• _SHORT EXERCISE_: Rewrite all of the records, replacing "Select" with "Choose" and changing nothing else. Omit the pictures from your answer.

** start **

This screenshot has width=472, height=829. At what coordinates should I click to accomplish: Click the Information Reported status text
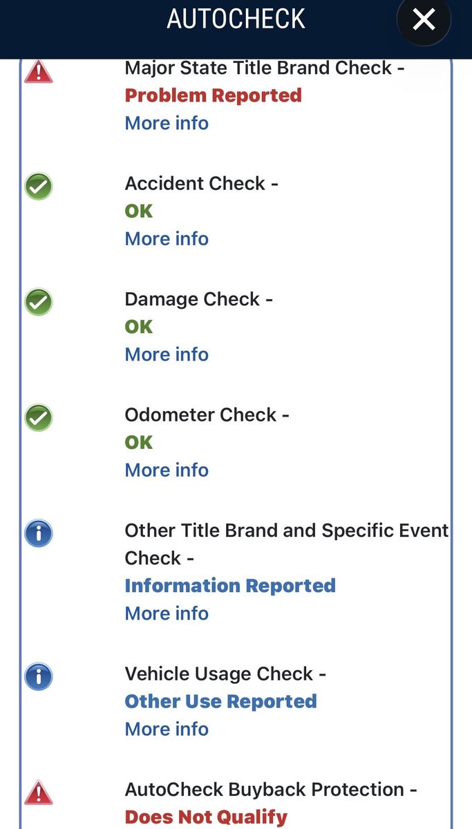pos(229,586)
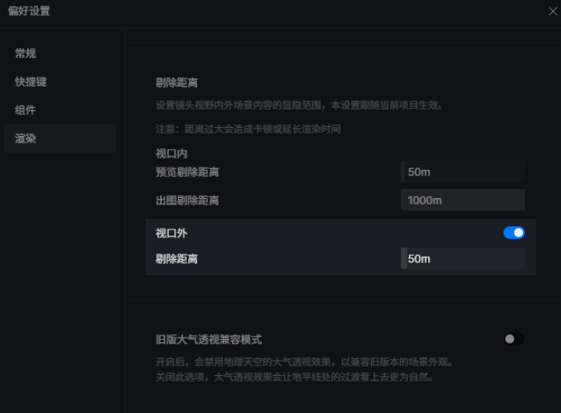Click the 出图剔除距离 1000m value field

(463, 200)
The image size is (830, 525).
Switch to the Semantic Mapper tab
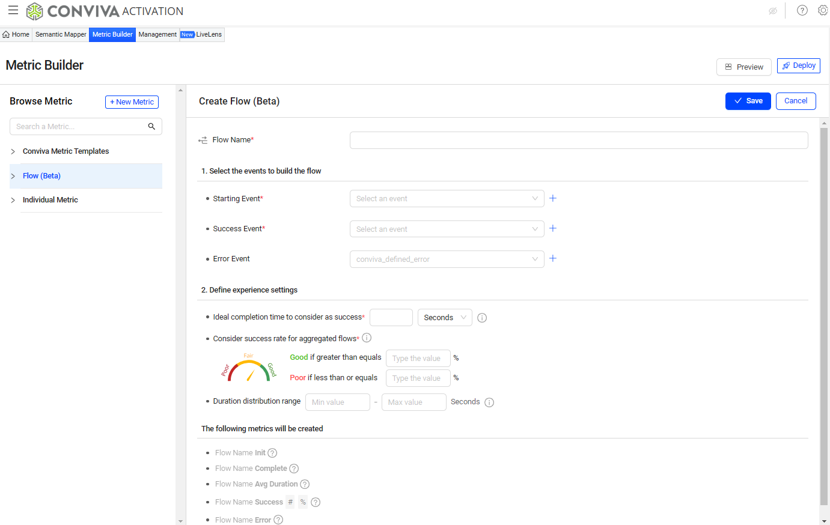[x=61, y=35]
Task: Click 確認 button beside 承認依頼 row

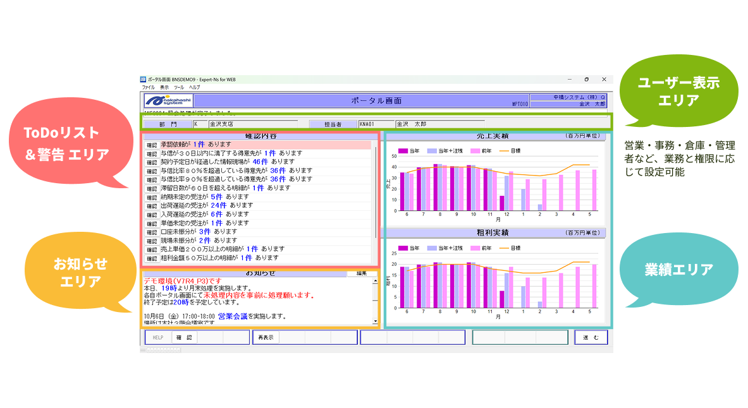Action: click(152, 145)
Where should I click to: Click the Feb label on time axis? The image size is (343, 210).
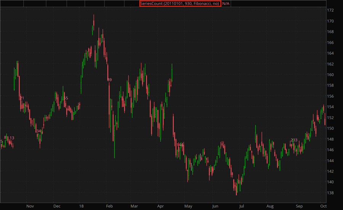pyautogui.click(x=109, y=206)
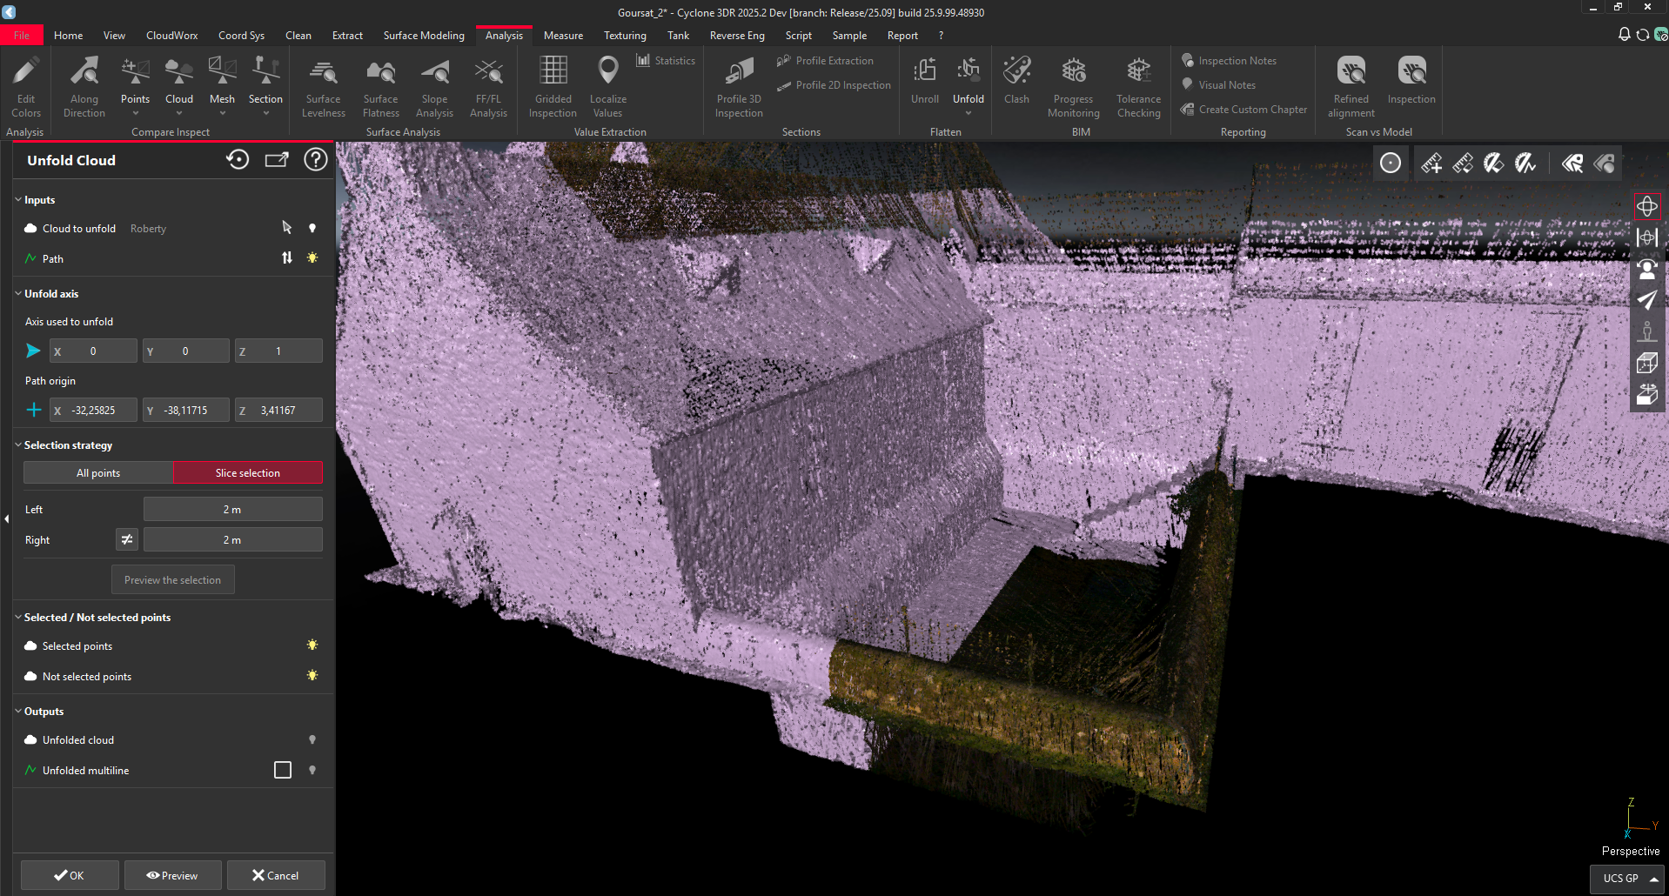Switch to the Surface Modeling tab
Viewport: 1669px width, 896px height.
point(424,36)
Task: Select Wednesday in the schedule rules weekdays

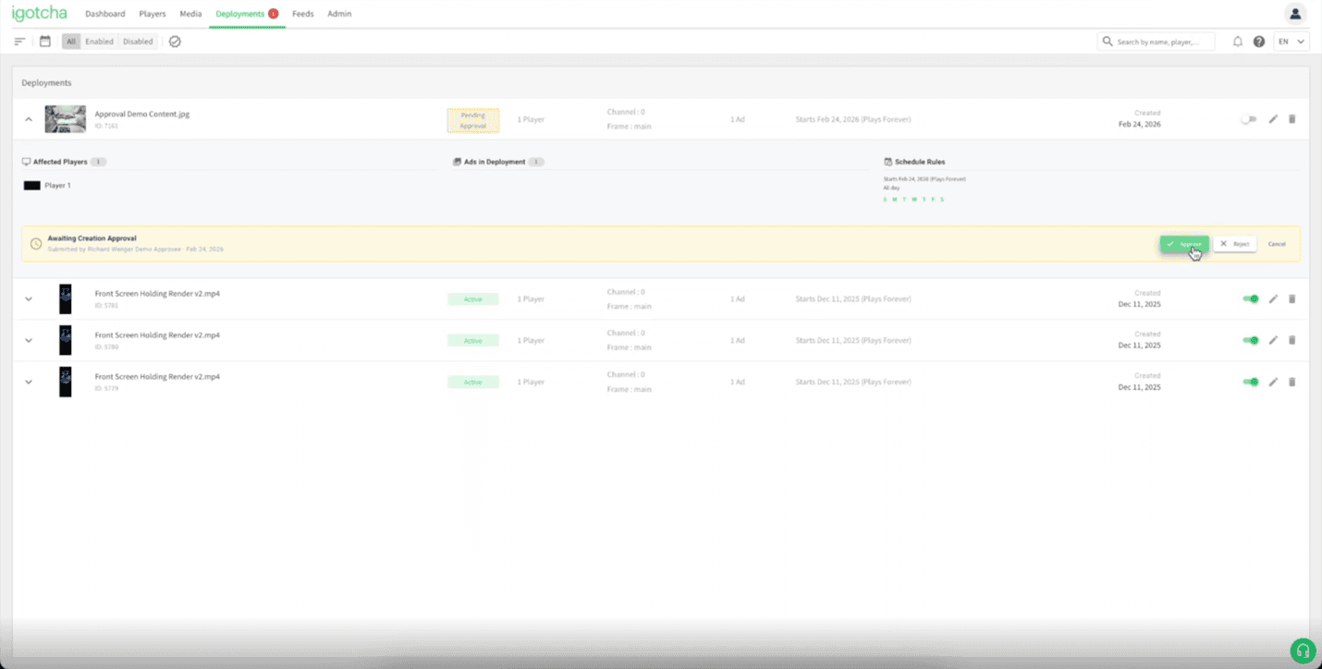Action: [915, 198]
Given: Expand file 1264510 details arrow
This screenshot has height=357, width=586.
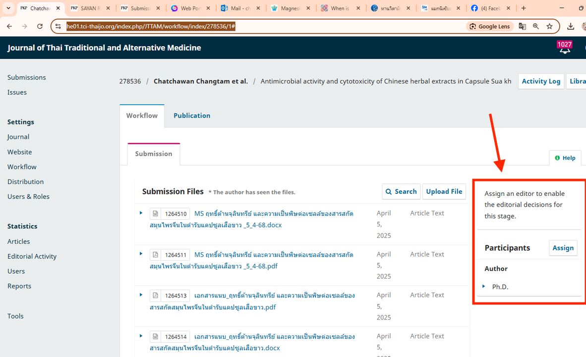Looking at the screenshot, I should coord(141,213).
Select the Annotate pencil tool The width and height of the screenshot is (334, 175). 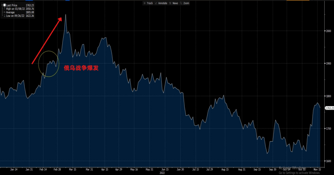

** end **

• _EXERCISE ANSWER_:
This screenshot has width=472, height=829. At what coordinates should I click to accomplish: Click the Information Reported status text
pos(229,586)
Click the 出图剔除距离 1000m value field

(463, 200)
The image size is (830, 525).
Switch to the Semantic Mapper tab
[x=61, y=35]
Task: Click 確認 button beside 承認依頼 row

Action: click(152, 145)
Where should I click to: Click the Feb label on time axis? The image size is (343, 210).
pyautogui.click(x=109, y=206)
Switch to the Surface Modeling tab
Viewport: 1669px width, 896px height.
point(424,36)
Task: Choose Wednesday in the schedule rules weekdays

Action: [915, 198]
Given: Expand file 1264510 details arrow
This screenshot has height=357, width=586.
Looking at the screenshot, I should coord(141,213).
Choose the Annotate pencil tool The width and height of the screenshot is (334, 175). 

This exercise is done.